Basking in Reflected Glory -Ashley Chambers

There are behavioral aspects of the self that are executed in a manner to defend, preserve, and enhance our positive self view. One of these behavioral strategies is basking in reflected glory. This behavioral strategy relates to how we identify and associate ourselves with relevant groups. People tend to leech on to groups that are doing successfully (and thus claiming some success for themselves) and tend to distance themselves from failing groups (to avoid attachment to that failure.

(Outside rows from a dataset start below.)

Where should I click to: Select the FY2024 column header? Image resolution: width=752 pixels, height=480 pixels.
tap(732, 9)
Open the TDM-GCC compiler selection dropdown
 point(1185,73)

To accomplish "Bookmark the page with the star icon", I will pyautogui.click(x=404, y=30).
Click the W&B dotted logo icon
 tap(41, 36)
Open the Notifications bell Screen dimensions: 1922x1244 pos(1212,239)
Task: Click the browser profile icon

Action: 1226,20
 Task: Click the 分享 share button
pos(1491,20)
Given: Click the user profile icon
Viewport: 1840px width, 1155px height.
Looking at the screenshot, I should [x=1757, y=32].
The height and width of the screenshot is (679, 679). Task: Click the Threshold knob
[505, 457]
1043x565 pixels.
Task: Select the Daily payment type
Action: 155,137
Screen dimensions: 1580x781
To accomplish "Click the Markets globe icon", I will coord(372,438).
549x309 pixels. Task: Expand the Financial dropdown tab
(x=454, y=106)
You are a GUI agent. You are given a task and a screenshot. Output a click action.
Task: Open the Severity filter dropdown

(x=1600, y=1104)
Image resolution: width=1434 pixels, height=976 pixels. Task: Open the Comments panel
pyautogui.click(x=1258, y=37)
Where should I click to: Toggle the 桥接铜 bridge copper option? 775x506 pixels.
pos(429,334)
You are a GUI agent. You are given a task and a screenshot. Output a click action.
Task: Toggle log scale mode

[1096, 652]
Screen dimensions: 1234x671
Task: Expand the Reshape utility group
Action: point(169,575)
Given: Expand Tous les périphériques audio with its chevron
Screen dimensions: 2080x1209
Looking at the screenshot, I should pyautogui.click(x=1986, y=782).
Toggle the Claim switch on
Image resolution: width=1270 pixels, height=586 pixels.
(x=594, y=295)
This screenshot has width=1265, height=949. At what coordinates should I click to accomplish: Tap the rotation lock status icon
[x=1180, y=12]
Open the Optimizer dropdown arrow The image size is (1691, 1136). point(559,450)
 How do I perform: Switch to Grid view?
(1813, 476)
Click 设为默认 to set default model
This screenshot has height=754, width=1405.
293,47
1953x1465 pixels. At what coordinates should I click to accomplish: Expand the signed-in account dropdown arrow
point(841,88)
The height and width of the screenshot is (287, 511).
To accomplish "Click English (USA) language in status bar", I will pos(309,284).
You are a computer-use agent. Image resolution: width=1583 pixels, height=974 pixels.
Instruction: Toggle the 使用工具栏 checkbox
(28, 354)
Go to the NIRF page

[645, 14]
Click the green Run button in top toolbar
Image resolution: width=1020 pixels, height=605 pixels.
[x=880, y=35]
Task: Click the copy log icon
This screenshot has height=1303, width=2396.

My personal encounter with this subject is largely my experience in my family growing up. Each of my siblings exemplify high achievement in different areas, partially to gain attention from our parents. My mother and father had a tendency to utilize the ‘basking in reflected glory’ strategy with their children–highlighting, focusing, and bragging about achievements and ignoring if failing or even just not succeeding. They would highly associate themselves with a child if she was particularly succeeding at the time (focusing in on how their parenting led to that success). But, in moments of failure or below average performance, they would distance themselves from that sibling and voice their dislike for her ‘independence’ or ‘stubbornness’. I am sure all parents do this to some degree, but there was a particularly strong presence of this behavioral strategy in my home growing up.

My parents association/distancing strategies with succeeding/failing children is a clear illustration of the ‘basking in reflected glory’ concept. Their defensive strategy preserved their positive views of both themselves alone and their roles as parents. Thus they enhanced and defended their self concepts. By separating oneself from failure of a child, a parent can attribute blame to that child. But when the child succeeds, they will be more likely to leech onto that success and partially attribute it to themselves.